Back in the mid '90s, I was lucky enough to see the original Broadway production of Angels in America. Both parts! Which meant two flights. That's how excited I was to see this play, which I had already read, and which was being praised as nothing less than the future of theatre.
Over 20 years later, it's still pretty good. Even though the AIDS landscape keeps changing, Angels is not the least bit dated. This is in part because it avoids the nitty gritty of pestilence and the resulting activism, choosing instead to be "a gay fantasia on national themes." It's full of angels, and famous people, and actors playing multiple parts, and gay sex, and ferocious yelling and screaming scenes. Even though it is almost eight hours long, it is never ever boring.

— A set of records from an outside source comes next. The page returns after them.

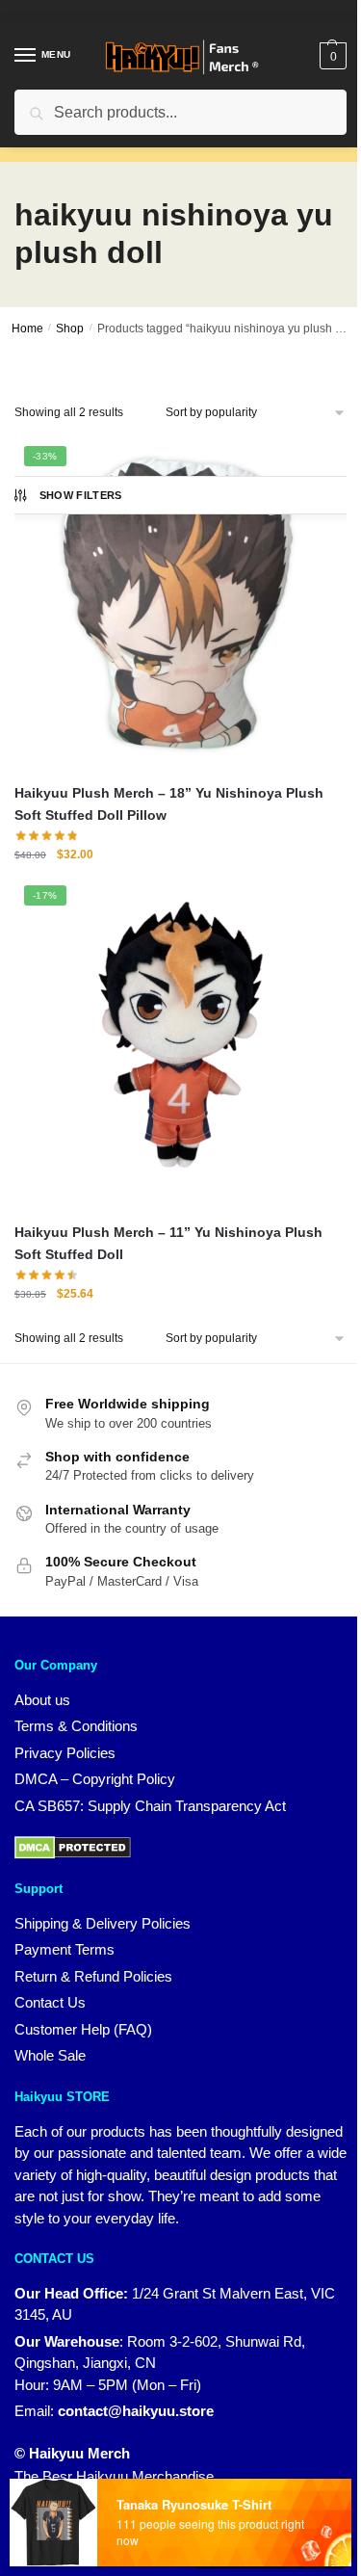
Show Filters (80, 495)
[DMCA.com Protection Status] (72, 1846)
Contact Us (50, 2002)
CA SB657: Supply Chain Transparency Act (150, 1806)
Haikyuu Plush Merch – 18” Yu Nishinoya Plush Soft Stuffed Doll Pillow (168, 804)
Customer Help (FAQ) (83, 2029)
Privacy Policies (65, 1753)
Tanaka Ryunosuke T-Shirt (192, 2505)
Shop (70, 328)
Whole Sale (50, 2055)
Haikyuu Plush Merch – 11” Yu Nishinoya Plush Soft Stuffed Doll (168, 1243)
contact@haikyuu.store (136, 2411)
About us (42, 1700)
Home (27, 328)
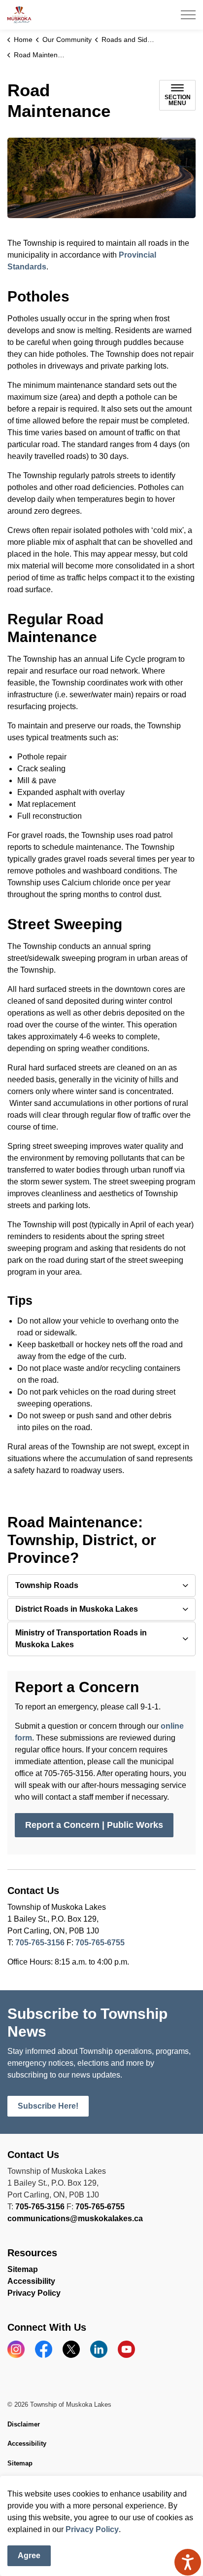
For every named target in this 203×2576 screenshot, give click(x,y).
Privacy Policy (92, 2529)
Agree (29, 2555)
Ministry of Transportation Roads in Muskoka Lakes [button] (81, 1639)
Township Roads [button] (46, 1585)
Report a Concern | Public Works (94, 1825)
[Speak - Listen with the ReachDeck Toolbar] (187, 2562)
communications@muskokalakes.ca (75, 2218)
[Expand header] (188, 15)
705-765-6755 (100, 1942)
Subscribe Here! (48, 2106)
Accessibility (31, 2281)
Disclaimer (23, 2424)
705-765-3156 (40, 1942)
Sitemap (22, 2269)
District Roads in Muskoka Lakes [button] (76, 1609)
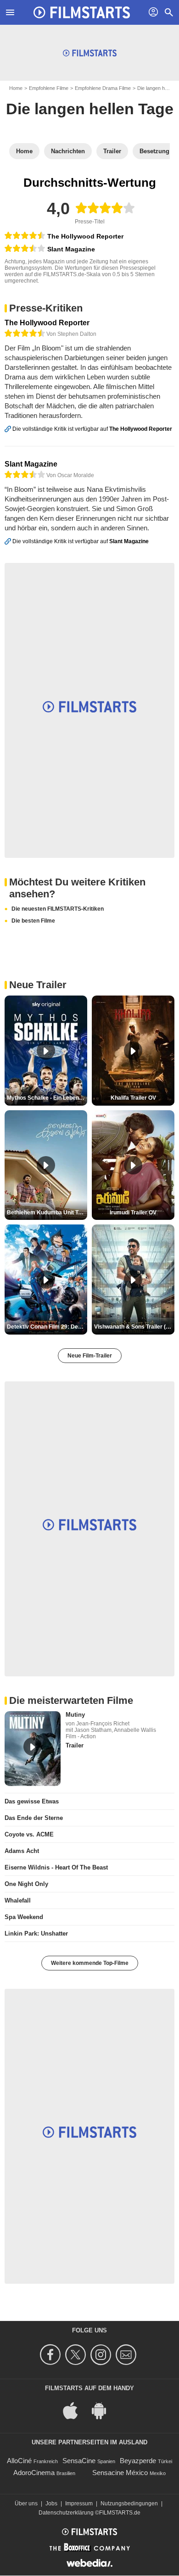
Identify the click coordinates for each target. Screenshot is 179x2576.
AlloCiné (19, 2461)
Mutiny (75, 1714)
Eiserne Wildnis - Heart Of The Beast (56, 1867)
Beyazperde (138, 2461)
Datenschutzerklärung (66, 2512)
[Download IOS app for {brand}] (75, 2410)
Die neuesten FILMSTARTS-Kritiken (57, 909)
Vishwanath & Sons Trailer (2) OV (134, 1327)
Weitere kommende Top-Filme (90, 1963)
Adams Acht (22, 1850)
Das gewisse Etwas (32, 1801)
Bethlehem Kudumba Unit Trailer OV (47, 1212)
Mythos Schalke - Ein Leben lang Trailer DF (47, 1098)
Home (15, 88)
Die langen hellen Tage (89, 108)
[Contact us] (127, 2354)
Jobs (51, 2503)
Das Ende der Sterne (34, 1817)
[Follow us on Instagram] (102, 2354)
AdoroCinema (34, 2472)
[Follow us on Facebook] (51, 2354)
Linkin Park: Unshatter (36, 1933)
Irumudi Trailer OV (133, 1212)
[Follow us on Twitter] (77, 2354)
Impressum (79, 2503)
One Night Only (26, 1884)
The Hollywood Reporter (85, 236)
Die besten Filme (33, 921)
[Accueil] (82, 12)
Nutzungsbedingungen (129, 2503)
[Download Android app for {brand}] (103, 2410)
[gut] (25, 248)
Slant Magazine (71, 249)
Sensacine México (120, 2472)
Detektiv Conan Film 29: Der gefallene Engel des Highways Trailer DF (47, 1327)
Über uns (26, 2503)
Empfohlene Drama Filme (103, 88)
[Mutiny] (33, 1748)
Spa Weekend (24, 1917)
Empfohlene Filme (48, 88)
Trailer (75, 1745)
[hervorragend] (25, 236)
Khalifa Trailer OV (133, 1098)
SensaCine (78, 2461)
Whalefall (18, 1900)
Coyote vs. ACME (29, 1834)
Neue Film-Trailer (89, 1355)
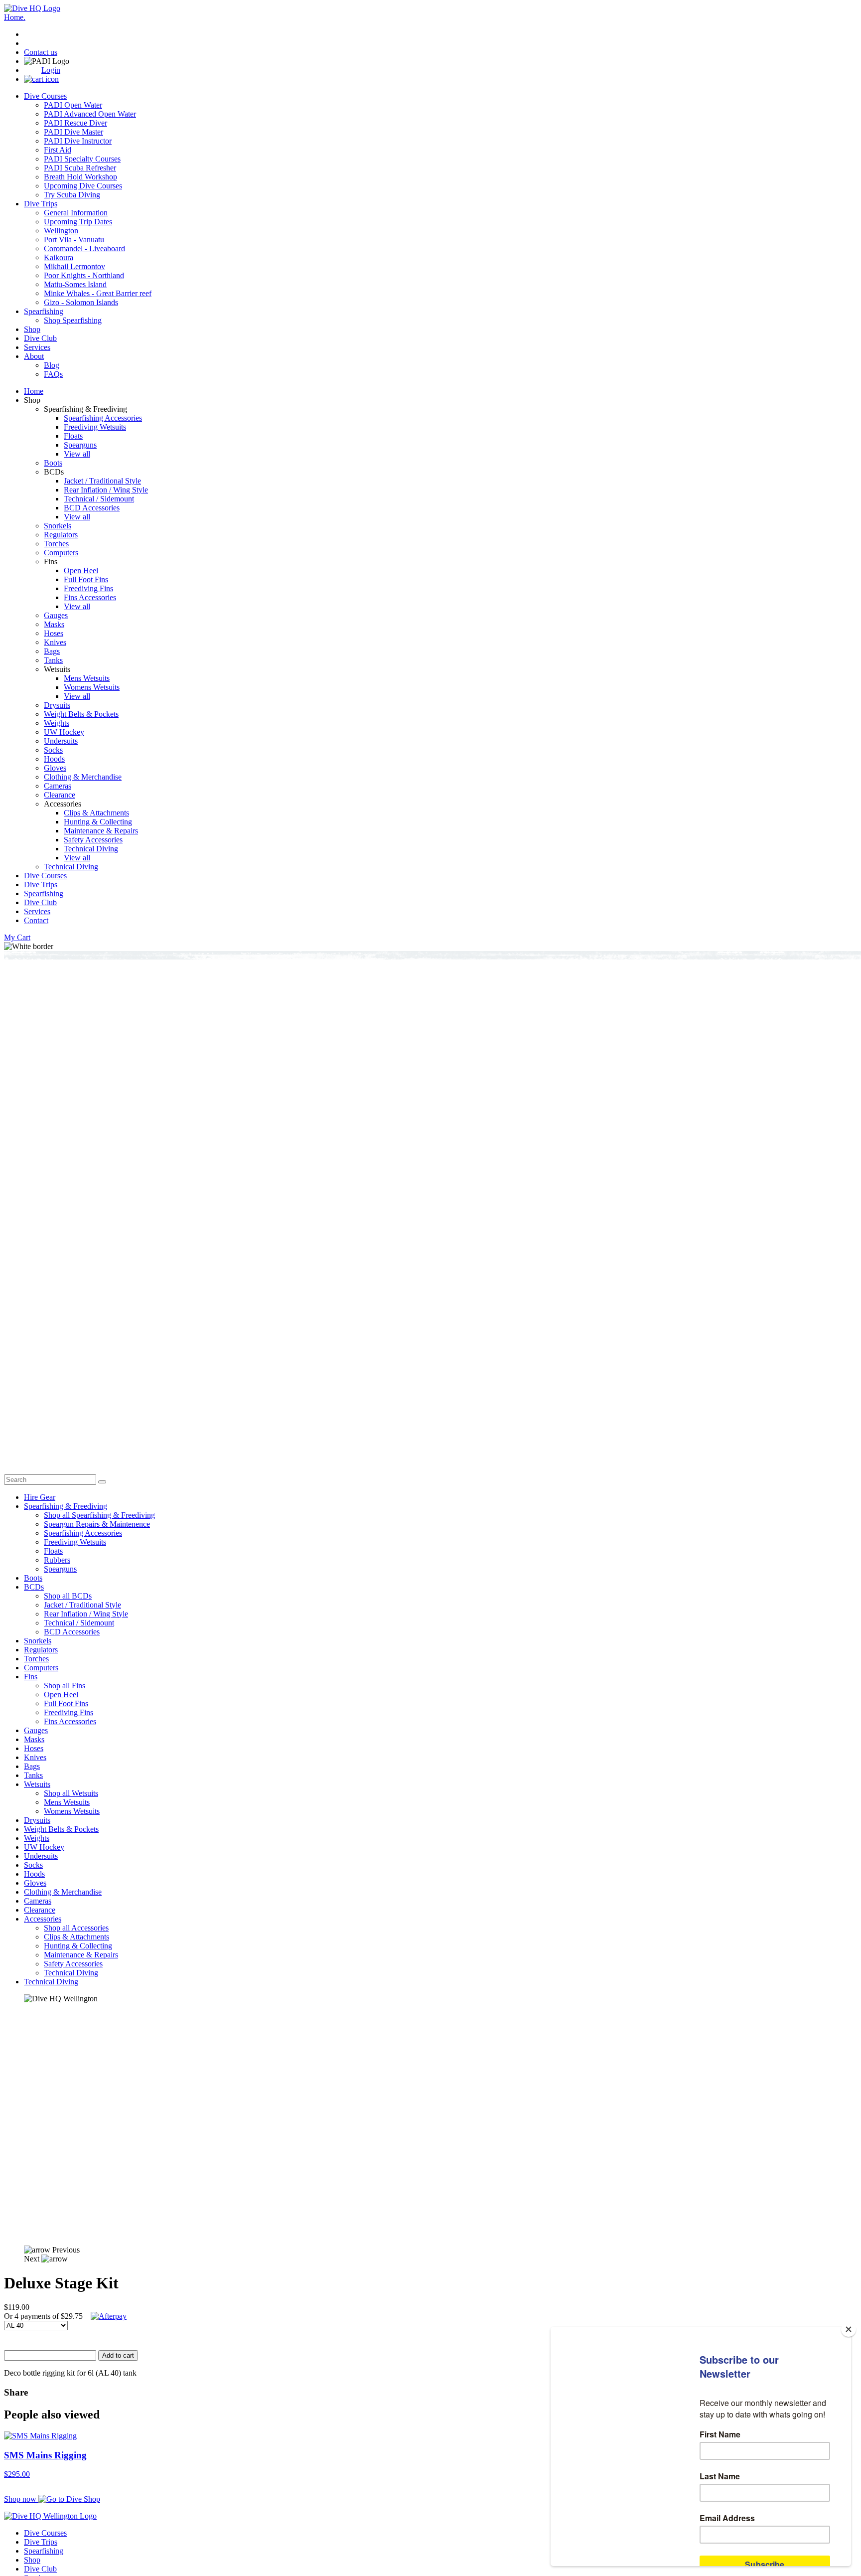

The most recent production comes from the National Theatre, London. It stars Andrew Garfield, Russell Tovey and Nathan Lane, and was screened as a film by Cineplex Events. To be clear, this is a real-time transmission of an actual performance with an audience, shot on multiple cameras. It's just like watching a movie, except its on a stage. It's a brilliant idea that brings theatre experiences to people in other cities.
That original production I saw in 1993 featured a legendary performance by Ron Leibman as Roy Cohn, lying in a hospital bed dying of AIDS and haunted by the ghost of Ethel Rosenberg. Leibman's performance was so angry that it actually frightened people. Cohn, one of the most corrupt and vengeful lawyers in American history, was deeply closeted, insisting until death that he had cancer. He is the very picture of self-loathing. In the National Theatre production, Nathan Lane gives it all he's got, and his scenes are intense.
The other character with AIDS, the one played by Andrew Garfield, starts receiving visits from an angel. These scenes are remarkable. Five actors dressed in black are required to animate the angel and her wings, allowing her to swoop throughout the room. Angels was made into a very successful HBO mini-series in 2003, complete with big special effects. But there is something really wonderful in watching stage effects like the flying angel, an effect that can never full erase its means, but nevertheless invites our admiration because those are real people doing real things up there.
Cineplex Events is a great way to take in an evening of theatre. Previously I had seen the George Takai musical Allegience, which I really enjoyed. Coming up this spring is a production of Sondheim's Follies. This whole theatre-as-a-movie thing could really catch on.